Yeah, Shawn, the aggressive body shape and the headstock are metal.

I would like to see an 8 string LGM reversed.


----------



## OzzyC (Aug 26, 2007)

Rev. Ibby 7 in-line

Richard Fay 8


----------



## ShawnFjellstad (Aug 26, 2007)

carvin sevens have badass headstocks.

but i really like caparison headstocks.


----------



## 7 Strings of Hate (Aug 26, 2007)

i love les paul headstocks, the gentle flare on them looks great, but for 7's they look goofey, i always have dug ibby hs's or traditional jackson hs's like on the soloists


----------



## SeanC (Aug 26, 2007)

B Lopez said:


>



That's my favorite headstock too. That would look so cool on a 7.

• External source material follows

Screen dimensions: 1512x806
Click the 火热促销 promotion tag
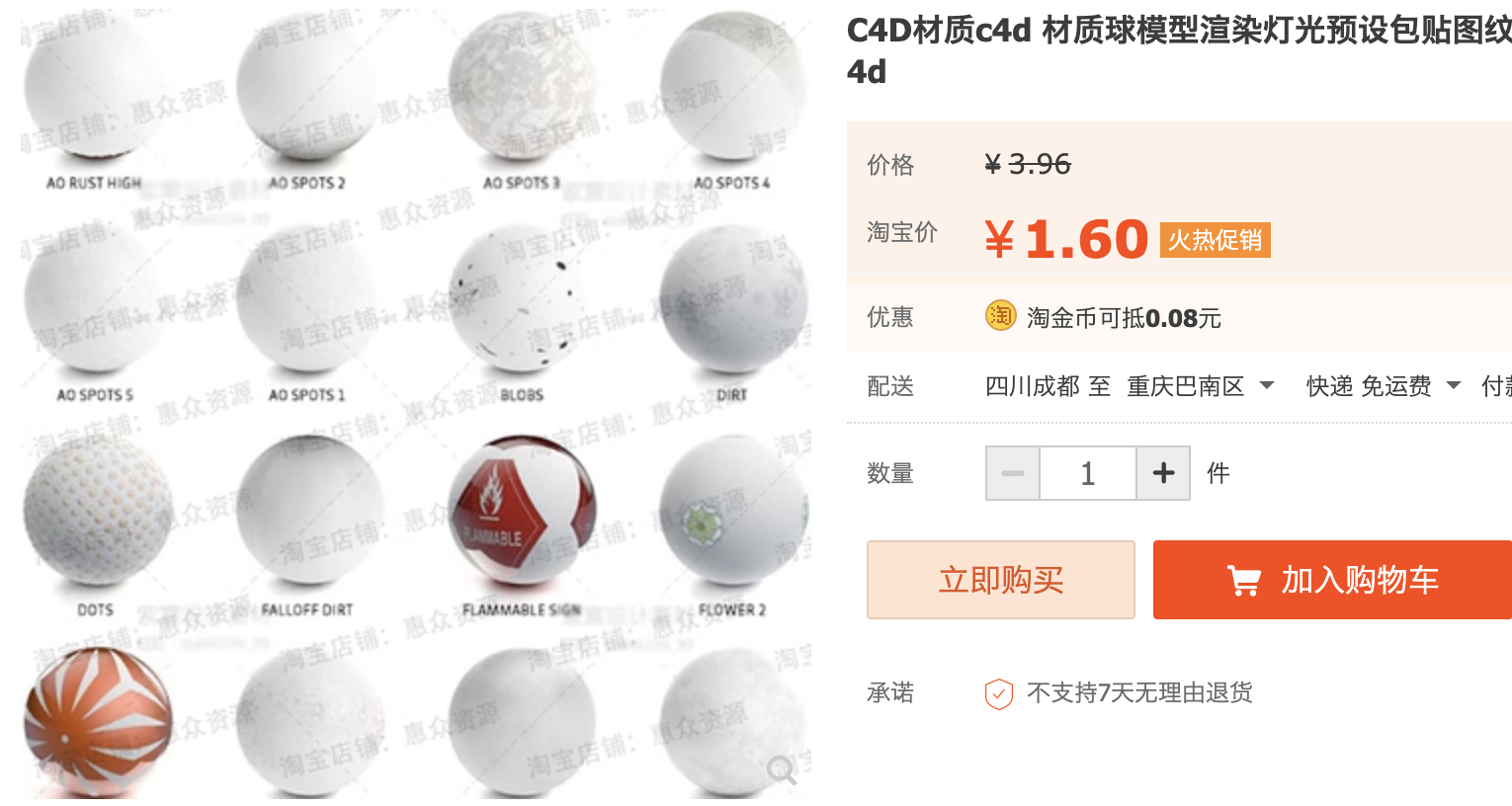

I also really love the Ken Lawrence explorer headstock


----------



## Edroz (Aug 26, 2007)

B Lopez said:


> Hands down my favorite headstock.
> 
> 
> ]





the Carvin pointys are by far my favorite headstocks as well


----------



## amonb (Aug 26, 2007)

Vic Rattlehead said:


> I also really love the Ken Lawrence explorer headstock



That Ken Lawrence is the hawt-ness! I remember the first time I saw it in a James Hetfield vid and going "What is THAT?"


----------



## MerlinTKD (Aug 26, 2007)

Reverse ESP FTW!


----------



## Paul Warren (Aug 26, 2007)

I actually really dig the headstock on my EB/MM 7 because it looks right with 7 tuners and the finish just matches the body in the best way. The EB/MM 6's have way too small of a headstock for me, but the 7's seem just right and complement the guitar perfectly. Given the curvy guitar, a pointy headstock just wouldn't work.  I like most Ibanez headstocks as well. Just a classic shape to me.


----------



## ShawnFjellstad (Aug 26, 2007)

Edroz said:


> the Carvin pointys are by far my favorite headstocks as well



i on;y like the carvin pointy headstocks if they are reversed or on the v.
otherwise, i don't think they match the body styles.


----------



## WarriorOfMetal (Aug 26, 2007)

my dragon's head design:


----------



## Metal Ken (Aug 26, 2007)

Conklin's & Ibanez's.


----------



## gurugow (Aug 26, 2007)

^^^^ Oh yeah, I like that a lot.


----------



## ShawnFjellstad (Aug 26, 2007)

WarriorOfMetal said:


> my dragon's head design:




cool! i dig the little bevels in it.


----------



## WarriorOfMetal (Aug 26, 2007)

yeah, i can't wait to finish building that guitar, and get it painted and all that. hopefully getting it finished next month, and then from there i'll basically just need to get the pickguard, pickups, and get it put together and wired.


----------



## ShawnFjellstad (Aug 26, 2007)

WarriorOfMetal said:


> yeah, i can't wait to finish building that guitar, and get it painted and all that. hopefully getting it finished next month, and then from there i'll basically just need to get the pickguard, pickups, and get it put together and wired.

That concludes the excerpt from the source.